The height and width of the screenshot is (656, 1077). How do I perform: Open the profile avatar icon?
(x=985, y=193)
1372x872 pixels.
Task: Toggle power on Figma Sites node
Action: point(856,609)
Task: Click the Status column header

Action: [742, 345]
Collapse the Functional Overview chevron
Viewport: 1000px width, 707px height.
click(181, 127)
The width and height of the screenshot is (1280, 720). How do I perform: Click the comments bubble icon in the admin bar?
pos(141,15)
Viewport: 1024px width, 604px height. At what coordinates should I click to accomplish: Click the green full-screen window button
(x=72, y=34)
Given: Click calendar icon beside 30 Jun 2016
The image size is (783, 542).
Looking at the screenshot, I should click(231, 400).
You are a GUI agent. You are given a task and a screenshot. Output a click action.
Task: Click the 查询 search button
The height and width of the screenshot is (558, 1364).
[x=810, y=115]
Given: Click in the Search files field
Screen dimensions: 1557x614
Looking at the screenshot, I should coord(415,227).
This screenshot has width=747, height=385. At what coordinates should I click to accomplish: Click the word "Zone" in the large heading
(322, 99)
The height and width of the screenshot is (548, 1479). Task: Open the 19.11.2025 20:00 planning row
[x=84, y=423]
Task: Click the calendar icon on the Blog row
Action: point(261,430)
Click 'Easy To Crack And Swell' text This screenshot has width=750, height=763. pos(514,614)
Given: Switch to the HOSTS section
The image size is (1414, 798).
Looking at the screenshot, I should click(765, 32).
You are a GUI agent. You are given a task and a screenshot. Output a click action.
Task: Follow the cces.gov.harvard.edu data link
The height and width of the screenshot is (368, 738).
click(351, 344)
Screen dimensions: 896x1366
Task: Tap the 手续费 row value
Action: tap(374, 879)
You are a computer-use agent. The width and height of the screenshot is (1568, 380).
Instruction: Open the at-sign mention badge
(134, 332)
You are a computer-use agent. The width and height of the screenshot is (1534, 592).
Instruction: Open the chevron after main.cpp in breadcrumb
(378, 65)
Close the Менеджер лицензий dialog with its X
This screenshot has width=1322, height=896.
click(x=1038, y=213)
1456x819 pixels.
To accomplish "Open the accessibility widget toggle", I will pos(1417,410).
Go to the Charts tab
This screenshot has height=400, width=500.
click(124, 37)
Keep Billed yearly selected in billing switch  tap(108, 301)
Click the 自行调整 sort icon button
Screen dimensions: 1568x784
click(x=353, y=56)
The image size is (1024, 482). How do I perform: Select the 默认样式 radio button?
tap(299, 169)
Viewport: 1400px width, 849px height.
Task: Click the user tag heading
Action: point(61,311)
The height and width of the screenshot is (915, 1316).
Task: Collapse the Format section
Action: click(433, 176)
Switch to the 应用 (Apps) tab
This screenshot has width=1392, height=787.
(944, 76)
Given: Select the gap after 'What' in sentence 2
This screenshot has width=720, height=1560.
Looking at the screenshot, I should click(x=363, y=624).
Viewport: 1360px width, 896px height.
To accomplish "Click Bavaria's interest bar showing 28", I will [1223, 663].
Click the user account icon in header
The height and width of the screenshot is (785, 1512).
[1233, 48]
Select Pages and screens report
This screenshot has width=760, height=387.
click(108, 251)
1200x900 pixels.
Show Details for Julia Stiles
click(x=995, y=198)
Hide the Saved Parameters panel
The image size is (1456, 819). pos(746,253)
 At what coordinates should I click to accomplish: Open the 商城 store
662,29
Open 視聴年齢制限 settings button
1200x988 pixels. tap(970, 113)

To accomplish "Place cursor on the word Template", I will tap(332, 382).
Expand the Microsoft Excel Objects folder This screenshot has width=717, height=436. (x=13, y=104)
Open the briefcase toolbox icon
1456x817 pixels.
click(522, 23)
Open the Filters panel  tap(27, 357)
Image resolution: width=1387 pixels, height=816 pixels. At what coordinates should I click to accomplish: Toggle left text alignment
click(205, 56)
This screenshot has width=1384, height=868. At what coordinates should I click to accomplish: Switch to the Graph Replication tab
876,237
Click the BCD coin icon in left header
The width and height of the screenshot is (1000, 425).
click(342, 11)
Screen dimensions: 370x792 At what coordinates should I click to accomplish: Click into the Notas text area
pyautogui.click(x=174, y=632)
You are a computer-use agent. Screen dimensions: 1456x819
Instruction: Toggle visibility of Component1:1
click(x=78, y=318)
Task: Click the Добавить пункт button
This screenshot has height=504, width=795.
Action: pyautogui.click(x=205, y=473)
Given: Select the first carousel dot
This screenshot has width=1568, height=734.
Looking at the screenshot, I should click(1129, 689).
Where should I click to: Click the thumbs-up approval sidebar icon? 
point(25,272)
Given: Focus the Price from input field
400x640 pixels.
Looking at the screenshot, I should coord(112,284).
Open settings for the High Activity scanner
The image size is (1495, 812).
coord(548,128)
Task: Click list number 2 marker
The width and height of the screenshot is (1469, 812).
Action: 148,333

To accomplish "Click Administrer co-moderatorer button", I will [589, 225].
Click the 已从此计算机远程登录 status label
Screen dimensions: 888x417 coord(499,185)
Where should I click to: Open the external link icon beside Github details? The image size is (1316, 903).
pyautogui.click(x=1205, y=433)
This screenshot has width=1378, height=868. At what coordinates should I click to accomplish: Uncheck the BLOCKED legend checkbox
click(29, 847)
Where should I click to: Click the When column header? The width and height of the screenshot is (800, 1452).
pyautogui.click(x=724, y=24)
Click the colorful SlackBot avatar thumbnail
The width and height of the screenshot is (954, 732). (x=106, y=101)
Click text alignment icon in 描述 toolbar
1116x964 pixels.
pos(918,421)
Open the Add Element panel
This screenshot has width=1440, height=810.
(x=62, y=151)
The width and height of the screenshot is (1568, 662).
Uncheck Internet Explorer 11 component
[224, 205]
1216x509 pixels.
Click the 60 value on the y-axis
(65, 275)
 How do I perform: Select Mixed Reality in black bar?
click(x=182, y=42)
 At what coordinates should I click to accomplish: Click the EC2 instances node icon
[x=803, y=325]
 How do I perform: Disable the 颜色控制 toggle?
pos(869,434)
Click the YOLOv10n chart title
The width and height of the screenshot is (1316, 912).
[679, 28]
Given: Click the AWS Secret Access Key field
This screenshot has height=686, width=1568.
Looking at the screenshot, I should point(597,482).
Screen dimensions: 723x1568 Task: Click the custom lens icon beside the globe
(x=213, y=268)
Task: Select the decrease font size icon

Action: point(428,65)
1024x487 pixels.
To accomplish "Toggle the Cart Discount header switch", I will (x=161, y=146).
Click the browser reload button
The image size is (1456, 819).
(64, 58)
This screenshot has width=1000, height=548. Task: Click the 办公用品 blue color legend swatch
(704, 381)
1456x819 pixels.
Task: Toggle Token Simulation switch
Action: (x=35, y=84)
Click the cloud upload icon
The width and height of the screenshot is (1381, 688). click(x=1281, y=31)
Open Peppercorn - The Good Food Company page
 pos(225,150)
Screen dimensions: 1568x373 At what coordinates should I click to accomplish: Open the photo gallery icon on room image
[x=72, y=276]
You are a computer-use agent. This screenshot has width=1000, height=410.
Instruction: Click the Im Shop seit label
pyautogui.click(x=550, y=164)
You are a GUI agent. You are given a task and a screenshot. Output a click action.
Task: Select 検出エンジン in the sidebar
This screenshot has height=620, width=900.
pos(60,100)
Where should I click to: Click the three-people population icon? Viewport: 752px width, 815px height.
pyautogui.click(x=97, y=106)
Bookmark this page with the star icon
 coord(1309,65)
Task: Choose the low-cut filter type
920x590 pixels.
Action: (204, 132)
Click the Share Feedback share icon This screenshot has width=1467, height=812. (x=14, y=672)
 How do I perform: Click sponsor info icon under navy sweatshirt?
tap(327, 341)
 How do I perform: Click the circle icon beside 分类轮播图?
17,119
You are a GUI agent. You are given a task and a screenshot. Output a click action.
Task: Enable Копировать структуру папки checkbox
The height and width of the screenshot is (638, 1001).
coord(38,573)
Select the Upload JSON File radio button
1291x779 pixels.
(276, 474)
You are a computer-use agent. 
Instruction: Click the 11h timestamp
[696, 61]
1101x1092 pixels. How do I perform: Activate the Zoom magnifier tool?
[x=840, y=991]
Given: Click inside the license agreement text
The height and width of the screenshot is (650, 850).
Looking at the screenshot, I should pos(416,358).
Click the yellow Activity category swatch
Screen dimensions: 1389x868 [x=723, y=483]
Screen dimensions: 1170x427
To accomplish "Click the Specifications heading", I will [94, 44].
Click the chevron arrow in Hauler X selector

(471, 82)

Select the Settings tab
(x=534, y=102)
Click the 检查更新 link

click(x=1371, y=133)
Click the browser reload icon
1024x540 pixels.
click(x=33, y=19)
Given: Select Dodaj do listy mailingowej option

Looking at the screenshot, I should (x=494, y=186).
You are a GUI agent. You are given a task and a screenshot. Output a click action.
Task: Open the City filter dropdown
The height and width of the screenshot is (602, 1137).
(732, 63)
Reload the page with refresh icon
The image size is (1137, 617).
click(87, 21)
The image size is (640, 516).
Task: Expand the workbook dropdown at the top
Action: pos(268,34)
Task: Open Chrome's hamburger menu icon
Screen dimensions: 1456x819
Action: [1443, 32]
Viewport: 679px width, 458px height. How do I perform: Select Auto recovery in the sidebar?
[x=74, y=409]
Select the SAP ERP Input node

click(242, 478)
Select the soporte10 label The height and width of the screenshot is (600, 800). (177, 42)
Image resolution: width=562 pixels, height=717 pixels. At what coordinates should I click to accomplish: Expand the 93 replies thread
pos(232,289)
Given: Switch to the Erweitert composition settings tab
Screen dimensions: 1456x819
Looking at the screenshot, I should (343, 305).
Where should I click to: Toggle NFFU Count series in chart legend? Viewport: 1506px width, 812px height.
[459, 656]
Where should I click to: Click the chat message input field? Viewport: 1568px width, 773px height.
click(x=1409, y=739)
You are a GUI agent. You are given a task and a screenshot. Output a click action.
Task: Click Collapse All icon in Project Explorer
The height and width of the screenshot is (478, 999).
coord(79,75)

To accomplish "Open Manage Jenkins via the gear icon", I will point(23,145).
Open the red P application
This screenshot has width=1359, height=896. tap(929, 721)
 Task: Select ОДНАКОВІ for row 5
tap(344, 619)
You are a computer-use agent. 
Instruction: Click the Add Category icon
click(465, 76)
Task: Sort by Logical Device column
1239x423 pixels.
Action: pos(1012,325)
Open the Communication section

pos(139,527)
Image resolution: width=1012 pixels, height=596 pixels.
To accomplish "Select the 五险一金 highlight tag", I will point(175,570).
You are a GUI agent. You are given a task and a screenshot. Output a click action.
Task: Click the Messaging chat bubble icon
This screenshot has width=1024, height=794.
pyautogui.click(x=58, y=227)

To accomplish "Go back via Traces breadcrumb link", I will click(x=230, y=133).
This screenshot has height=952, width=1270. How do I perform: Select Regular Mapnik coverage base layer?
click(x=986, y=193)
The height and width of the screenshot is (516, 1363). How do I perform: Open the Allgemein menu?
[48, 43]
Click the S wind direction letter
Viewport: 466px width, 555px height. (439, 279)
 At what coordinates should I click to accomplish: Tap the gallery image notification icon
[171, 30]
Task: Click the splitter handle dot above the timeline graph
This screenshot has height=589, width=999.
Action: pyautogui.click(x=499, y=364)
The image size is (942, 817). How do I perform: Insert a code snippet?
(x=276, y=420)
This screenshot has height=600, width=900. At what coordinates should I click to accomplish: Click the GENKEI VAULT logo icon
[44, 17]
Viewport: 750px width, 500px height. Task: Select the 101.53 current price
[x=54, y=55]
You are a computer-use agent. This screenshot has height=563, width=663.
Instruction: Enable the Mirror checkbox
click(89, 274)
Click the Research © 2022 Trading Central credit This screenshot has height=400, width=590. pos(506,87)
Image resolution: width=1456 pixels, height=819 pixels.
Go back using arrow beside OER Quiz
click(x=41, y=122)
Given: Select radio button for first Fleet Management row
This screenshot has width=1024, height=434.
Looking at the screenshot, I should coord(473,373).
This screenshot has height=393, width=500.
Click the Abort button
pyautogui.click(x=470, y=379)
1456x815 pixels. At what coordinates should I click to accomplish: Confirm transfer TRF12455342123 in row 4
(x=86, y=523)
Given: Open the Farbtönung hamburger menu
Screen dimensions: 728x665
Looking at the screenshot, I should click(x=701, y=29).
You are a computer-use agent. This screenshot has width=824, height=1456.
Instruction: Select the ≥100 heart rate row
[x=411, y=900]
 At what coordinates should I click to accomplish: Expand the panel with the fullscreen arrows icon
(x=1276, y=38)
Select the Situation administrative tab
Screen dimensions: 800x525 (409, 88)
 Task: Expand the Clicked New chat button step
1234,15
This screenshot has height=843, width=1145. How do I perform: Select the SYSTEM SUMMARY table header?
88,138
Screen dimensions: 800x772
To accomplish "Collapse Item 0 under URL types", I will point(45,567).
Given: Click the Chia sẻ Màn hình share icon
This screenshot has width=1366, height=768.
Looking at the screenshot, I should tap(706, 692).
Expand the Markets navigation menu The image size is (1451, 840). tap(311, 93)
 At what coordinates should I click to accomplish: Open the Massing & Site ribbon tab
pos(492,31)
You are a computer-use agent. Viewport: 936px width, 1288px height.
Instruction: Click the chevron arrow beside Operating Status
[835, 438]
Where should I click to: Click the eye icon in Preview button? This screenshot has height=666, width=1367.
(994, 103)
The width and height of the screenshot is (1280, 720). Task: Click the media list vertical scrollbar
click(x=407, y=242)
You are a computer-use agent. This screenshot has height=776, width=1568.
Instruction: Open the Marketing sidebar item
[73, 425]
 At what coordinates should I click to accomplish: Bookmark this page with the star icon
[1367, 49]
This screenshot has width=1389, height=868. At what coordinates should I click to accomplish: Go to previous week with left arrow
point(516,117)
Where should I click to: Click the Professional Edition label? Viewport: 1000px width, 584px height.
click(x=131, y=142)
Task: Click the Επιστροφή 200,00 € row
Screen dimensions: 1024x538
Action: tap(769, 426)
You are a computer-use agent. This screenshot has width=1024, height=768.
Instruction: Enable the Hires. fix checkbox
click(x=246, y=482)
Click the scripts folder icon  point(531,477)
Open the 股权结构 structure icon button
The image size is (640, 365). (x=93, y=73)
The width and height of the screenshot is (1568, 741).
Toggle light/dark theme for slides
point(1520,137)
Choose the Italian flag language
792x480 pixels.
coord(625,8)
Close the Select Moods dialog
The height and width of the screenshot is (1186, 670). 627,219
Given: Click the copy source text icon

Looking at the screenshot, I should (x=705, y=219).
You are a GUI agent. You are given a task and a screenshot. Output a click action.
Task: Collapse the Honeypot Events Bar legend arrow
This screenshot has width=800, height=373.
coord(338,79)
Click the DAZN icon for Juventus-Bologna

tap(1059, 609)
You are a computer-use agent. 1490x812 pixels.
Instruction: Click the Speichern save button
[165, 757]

:::

*Objective*: Render the stretch of the listing from the line containing "1200x900 pixels." through the line containing "1200x988 pixels. tap(970, 113)" as a Markdown table with the columns Row and Text, numbering each line in sequence and omitting any blank lines.

*Task response*:
| Row | Text |
|---|---|
| 1 | 1200x900 pixels. |
| 2 | Show Details for Julia Stiles |
| 3 | click(x=995, y=198) |
| 4 | Hide the Saved Parameters panel |
| 5 | The image size is (1456, 819). pos(746,253) |
| 6 |  At what coordinates should I click to accomplish: Open the 商城 store |
| 7 | 662,29 |
| 8 | Open 視聴年齢制限 settings button |
| 9 | 1200x988 pixels. tap(970, 113) |